■ EXTRACT ■
____

Not really. It's confusing and inconsistent. Anyone just converting the pseudocode into real code (like I was doing earlier) will end up with a program that generates array out of bound errors. It was easy enough to fix when I looked at what it was actually doing, but is still terribly annoying. The offsets would be less confusing than having arrays start at different indexes.

I agree that the array indicing is confusing. Adding offsets doesnt change the algorithm, its just another way to show it. How it is at the moment is not especially useful given how most language lack features as nice as: "declare int d[0..lenStr1, 0..lenStr2]", "declare int d[size1,size2]" is much more common. More importantly though you can express code using the first type with the second, but not the other way around, which makes it more practical for psuedocode. Jheriko 05:41, 8 March 2006 (UTC)

The purpose of pseudocode is not to make the algorithm easily implementable in your-limited-language-of-choice (if it was, we would write algorithms in it, not pseudocode.) It is to give the clearest explanation of the algorithm, and conceptually, this algorithm indexes strings from one and the distance matrix from 0. As stated in the invariants section, this is because D[0][0] means the distance from the zero-length string to the zero-length string (and the algorithm needs this) and string[..0] must be the zero-length string, not a length-1 string. I've just implemented this in my-limited-language-of-choice, and I thought about it this way (without looking at this page -- I came here to check myself), although of course I didn't implement it that way. On a lighter note, this reminded me of XKCD #163 --Taejo|대조 08:15, 7 September 2007 (UTC)

[edit] Haskell Example

[edit] Complicated Haskell

Why is the Haskell code so complicated? Isn't this enough?


editDistance :: Eq a => [a] -> [a] -> Int
editDistance s [] = length s
editDistance [] t = lenght t
editDistance (s:ss) (t:ts) = minimum [ (if s == t then 0 else 1) + editDistance ss ts,
                                       1 + editDistance ss (t:ts),
                                       1 + editDistance (s:ss) ts ]

Okay, I replaced the original code below with the shorter code above. Jirka

min3 :: Int->Int->Int->Int
min3 x y z = min x (min y z)


cost :: Char->Char->Int
cost a b
    | a == b = 0
    | otherwise = 1


sumCosts :: String->Char->Int
sumCosts [] a = 0
sumCosts (s:ss) a = cost s a + sumCosts ss a


editDistance :: String->String->Int
editDistance [] [] = 0
editDistance s [] = sumCosts s '-'
editDistance [] t = sumCosts t '-'
editDistance (s:ss) (t:ts) = min3 (cost s t + editDistance ss ts)
                                  (cost s '-' + editDistance ss (t:ts))
                                  (cost '-' t + editDistance (s:ss) ts)

____

■ REQUIREMENTS ■
Write the next part of the edit distance discussion, picking up after its final line. The items play no role in the edit distance discussion.

■ EXCERPTED DATA ■

____

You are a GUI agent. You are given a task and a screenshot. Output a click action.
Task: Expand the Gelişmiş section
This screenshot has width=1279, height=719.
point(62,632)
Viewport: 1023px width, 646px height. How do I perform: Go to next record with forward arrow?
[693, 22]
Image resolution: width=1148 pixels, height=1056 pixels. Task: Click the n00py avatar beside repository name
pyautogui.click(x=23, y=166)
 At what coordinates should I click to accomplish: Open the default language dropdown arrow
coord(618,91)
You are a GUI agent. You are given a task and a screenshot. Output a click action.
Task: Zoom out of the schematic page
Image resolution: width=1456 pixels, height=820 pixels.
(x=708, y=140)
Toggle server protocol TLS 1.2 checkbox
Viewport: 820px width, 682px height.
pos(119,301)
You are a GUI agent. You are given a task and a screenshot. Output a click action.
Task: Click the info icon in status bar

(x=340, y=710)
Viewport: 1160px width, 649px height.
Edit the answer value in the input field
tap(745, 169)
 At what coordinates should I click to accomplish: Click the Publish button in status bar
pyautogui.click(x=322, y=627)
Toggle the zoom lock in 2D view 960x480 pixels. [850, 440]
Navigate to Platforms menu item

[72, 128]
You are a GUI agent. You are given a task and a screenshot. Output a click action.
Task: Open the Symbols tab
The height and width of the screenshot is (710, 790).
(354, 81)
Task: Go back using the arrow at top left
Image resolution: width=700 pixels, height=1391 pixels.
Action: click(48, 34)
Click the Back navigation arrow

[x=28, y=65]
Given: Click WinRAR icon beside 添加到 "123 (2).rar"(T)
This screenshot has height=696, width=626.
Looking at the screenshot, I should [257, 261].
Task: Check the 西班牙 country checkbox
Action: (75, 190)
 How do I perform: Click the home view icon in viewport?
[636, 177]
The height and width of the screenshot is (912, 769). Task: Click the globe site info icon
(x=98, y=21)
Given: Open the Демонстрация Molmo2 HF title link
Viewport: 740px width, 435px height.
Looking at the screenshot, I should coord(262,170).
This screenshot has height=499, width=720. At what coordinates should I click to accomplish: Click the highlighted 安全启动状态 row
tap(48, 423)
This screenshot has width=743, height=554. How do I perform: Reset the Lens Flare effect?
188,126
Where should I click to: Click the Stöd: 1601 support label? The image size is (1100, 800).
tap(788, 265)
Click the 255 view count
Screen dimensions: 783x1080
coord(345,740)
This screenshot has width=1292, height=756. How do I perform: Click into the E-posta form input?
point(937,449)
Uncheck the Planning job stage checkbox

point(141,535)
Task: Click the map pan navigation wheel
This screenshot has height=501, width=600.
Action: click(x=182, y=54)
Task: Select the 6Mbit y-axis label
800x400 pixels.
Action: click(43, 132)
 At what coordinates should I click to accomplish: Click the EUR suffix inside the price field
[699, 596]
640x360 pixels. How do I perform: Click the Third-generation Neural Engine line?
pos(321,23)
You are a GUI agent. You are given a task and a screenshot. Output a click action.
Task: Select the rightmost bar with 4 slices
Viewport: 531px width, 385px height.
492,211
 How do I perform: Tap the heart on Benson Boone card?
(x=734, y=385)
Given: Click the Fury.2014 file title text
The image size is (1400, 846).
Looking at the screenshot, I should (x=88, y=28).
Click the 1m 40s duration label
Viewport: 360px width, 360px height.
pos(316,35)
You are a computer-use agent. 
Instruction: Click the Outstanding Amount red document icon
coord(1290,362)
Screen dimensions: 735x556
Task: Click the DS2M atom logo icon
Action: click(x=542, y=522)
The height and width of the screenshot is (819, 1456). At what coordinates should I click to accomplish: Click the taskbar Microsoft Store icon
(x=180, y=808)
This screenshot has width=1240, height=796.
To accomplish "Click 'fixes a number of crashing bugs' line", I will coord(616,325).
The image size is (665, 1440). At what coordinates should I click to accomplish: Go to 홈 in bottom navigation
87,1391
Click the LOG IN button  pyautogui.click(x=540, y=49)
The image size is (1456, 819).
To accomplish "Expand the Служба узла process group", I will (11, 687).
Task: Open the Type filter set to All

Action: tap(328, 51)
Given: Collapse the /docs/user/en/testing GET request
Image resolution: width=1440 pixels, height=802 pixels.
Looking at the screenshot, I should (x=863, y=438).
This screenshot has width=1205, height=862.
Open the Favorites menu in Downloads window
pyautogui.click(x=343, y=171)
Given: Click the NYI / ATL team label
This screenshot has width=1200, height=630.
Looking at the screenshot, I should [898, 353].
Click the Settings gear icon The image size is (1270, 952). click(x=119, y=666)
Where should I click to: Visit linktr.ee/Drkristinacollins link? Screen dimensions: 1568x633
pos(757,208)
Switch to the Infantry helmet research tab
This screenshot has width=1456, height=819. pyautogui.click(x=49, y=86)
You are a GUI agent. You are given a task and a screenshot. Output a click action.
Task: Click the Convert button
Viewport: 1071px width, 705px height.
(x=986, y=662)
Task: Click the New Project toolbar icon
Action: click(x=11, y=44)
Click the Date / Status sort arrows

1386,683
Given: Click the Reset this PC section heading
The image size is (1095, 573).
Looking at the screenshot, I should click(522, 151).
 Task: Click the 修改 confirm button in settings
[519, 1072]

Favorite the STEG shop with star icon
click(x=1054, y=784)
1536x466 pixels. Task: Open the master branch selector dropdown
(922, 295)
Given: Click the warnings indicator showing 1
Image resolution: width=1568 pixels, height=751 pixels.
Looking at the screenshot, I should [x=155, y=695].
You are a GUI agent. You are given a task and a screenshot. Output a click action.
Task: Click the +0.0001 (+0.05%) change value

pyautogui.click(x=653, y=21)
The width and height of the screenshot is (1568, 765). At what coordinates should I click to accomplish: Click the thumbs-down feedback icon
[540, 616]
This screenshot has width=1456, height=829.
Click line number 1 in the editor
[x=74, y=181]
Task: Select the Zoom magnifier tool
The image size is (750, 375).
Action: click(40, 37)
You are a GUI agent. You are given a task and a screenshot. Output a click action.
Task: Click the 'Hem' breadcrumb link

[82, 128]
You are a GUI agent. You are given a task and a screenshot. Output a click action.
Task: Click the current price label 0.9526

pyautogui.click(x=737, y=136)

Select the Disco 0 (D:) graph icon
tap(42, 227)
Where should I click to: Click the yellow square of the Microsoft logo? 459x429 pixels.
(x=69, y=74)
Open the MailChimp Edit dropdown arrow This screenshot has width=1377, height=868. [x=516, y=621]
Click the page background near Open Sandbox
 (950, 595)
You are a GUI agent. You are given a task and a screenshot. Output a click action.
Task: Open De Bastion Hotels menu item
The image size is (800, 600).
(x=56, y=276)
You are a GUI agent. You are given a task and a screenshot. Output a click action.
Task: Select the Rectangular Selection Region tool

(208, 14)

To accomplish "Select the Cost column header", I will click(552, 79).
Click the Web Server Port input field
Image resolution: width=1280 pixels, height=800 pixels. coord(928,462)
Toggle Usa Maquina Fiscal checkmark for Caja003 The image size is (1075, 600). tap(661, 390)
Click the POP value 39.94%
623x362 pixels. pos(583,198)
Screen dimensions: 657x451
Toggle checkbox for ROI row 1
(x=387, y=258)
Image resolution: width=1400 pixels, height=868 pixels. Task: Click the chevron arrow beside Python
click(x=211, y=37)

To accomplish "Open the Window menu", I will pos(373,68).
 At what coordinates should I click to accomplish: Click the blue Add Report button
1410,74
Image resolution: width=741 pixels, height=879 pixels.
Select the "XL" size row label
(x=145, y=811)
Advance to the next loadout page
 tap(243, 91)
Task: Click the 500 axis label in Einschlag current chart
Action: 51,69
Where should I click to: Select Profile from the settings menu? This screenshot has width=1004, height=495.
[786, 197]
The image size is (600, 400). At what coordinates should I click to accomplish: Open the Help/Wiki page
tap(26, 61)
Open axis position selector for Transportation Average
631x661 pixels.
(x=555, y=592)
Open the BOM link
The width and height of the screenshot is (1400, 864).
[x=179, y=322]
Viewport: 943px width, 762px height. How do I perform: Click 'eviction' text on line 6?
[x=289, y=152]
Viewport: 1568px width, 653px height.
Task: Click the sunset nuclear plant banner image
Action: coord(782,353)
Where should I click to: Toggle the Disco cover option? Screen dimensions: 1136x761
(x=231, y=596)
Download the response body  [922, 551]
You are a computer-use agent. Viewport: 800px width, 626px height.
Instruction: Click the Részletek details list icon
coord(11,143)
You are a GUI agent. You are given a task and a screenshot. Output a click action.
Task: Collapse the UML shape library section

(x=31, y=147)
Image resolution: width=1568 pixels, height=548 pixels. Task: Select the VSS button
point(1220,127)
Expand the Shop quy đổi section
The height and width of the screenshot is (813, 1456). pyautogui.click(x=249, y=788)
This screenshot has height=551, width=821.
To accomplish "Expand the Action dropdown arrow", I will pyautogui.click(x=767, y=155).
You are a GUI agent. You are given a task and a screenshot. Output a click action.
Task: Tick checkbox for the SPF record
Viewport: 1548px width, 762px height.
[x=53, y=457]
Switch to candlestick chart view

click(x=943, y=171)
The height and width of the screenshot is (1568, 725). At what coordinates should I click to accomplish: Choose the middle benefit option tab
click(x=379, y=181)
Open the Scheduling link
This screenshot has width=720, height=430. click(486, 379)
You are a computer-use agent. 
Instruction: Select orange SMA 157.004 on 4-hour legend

____

■ OUTPUT ■
[edit] On memoization

Also... I really don't think Haskell memoizes like this page claims it does. That would either take tons of space or one crafty LRU cache.... Could we get a reference for that, outside of Wikipedia?

--Daren Brantley 04:15, 16 July 2005 (UTC)

If you want to verify Haskell's memoization features, visit the Dynamic programming article where the claim is also made. I'm sure somebody could give you a reference to the Haskell standard. --132.198.104.164 21:38, 18 July 2005 (UTC)

On the other hand, I wrote both these statements, so I may just be wrong. Deco 05:14, 20 August 2005 (UTC)

I think the current Haskell implementation is wrong. The levenshtein algorithm should use no more than O(n²) time, and this is exponential. It's possible to write a memorizing implementation, but Haskell doesn't do it automatically. (The ruby one is wrong, too, and probably some others.)

An O(n²) version:

 distance str1 str2 = let
     (l1, l2) = (length str1, length str2)
     istr1 = (0, undefined) : zip [1..] str1
     istr2 = (0, undefined) : zip [1..] str2
     table = array ((0, 0), (l1, l2))
         [ ((i, j), value i c1 j c2) | (i, c1) <- istr1, (j, c2) <- istr2 ]
     value 0 _  j _  = j
     value i _  0 _  = i
     value i c1 j c2 = minimum [ table ! (i-1, j) + 1,
                                 table ! (i, j-1) + 1,
                                 table ! (i-1, j-1) + cost ]
         where cost = if c1 == c2 then 0 else 1
   in
     table ! (l1, l2)

The following version isn't O(n²), because // copies arrays and !! is linear in the element number -- using lazy evaluation as above is the key for solving that:

 distance str1 str2 =
    last $ elems $ foldl update table [ (i,j) | i <- [1..length str1] , j <- [1..length str2] ]
    where table = initial (length str1  , length str2 )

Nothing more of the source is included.